WORK TASK: Rewrite the part of the Ålesund Airport passage between "Ownership of the" and "the following year.", inclusive, substituting "radio mast" for "Vigra Transmitter".

SUPPLIED PASSAGE:
****************

The first aircraft to land was a military de Havilland Canada DHC-3 Otter, on 19 May 1958 with supplies for the navigational aids. Braathens landed a Heron on 2 June. The official opening took place on 7 June with 3,000 spectators. Flights were at first flown using the Douglas DC-4. Initially the coastal service and the Oslo service were flown one time per day.

Vigra did not originally have more to a terminal than a waiting hall. Check-in and baggage pick-up was handled at Braathens SAFE's offices at Skateflua in the city center. They were then transported by bus to the airport by Record og Vigra Rutelag (RVR). They also operated a new car ferry services which was established between Ålesund and Valderøy. Møre og Romsdal Fylkesbåtar (MRF) took over the ferry service from 1965.

Ownership of the airport passed to the CAA and the state from September 1959. This coincided with a new taxiway from the runway and the opening of the instrument landing system (ILS). This could only be used on runway 25. The Vigra Transmitter was situated in the way for the other direction. The ILS was installed without an inner marker. The tarmac was extended in 1960 to make way for a general aviation section near the control tower. Due to sinking of the runway it had to be re-asphalted the following year.

Braathens introduced their new Fokker F27 Friendship from 9 January 1959. From the summer program it flew two daily flights to Oslo and from 1961 twice per day on the coastal route. VHF omnidirectional range and distance measuring equipment navigational system were installed in 1963. Ålesund Airport experienced a massive increase in traffic during the 1960s. A third daily departure to Oslo was introduced in August 1963 and on the coastal route from 2 May 1964. The latter was extended to Bodø Airport and Tromsø Airport from 1 April 1967, and upgraded to a fourth daily service. Some Oslo services were provided using a Douglas DC-6. A year later the coastal route increased to five daily trips, which was matched by the Oslo route in 1969. That year also saws the installation of a visual approach slope indicator and the introduction of the Fokker F28 Fellowship in March.

****************

(Records excerpted from a collection)
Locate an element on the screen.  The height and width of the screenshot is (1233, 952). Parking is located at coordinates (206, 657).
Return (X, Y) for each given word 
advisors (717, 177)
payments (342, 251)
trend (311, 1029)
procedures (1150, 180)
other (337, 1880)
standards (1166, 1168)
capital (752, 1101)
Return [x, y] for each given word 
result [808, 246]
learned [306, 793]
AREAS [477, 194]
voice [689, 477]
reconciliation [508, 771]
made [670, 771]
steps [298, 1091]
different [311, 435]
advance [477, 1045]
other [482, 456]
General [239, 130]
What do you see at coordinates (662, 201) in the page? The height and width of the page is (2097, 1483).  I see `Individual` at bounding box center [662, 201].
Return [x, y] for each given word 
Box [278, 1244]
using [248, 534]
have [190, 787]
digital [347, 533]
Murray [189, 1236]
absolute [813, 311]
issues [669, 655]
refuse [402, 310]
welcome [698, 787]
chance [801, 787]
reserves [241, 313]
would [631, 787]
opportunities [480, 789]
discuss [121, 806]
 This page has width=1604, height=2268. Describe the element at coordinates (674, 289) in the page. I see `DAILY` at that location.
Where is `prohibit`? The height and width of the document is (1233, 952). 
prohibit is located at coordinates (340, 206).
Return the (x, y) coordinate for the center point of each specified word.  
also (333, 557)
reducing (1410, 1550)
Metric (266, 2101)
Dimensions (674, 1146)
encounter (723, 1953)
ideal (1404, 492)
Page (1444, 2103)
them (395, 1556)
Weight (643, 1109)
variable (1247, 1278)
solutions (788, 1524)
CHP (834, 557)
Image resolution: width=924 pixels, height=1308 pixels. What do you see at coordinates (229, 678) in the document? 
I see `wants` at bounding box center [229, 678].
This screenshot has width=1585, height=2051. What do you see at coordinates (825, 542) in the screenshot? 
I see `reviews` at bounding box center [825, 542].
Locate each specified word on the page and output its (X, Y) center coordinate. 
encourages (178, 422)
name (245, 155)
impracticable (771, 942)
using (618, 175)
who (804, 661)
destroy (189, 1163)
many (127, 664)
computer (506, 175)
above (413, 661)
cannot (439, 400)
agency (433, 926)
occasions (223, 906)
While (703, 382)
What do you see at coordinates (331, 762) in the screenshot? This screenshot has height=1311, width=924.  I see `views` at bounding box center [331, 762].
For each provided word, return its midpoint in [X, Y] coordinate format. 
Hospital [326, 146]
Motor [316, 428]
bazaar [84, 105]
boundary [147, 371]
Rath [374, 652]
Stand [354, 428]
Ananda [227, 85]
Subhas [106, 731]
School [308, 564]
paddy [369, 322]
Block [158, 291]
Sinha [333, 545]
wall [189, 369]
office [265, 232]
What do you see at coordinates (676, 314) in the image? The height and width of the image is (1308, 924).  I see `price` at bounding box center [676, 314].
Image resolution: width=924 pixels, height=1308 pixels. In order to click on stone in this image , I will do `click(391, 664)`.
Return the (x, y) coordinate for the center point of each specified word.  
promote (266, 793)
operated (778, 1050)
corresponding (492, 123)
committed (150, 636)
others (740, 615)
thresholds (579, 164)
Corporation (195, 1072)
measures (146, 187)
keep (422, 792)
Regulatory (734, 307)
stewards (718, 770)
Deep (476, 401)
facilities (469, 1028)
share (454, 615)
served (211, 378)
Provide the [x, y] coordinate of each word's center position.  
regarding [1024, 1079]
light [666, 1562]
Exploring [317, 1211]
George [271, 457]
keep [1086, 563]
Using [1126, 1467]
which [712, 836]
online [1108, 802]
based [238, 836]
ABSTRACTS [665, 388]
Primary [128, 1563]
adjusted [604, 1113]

****************

WORKED SOLUTION:
Ownership of the airport passed to the CAA and the state from September 1959. This coincided with a new taxiway from the runway and the opening of the instrument landing system (ILS). This could only be used on runway 25. The radio mast was situated in the way for the other direction. The ILS was installed without an inner marker. The tarmac was extended in 1960 to make way for a general aviation section near the control tower. Due to sinking of the runway it had to be re-asphalted the following year.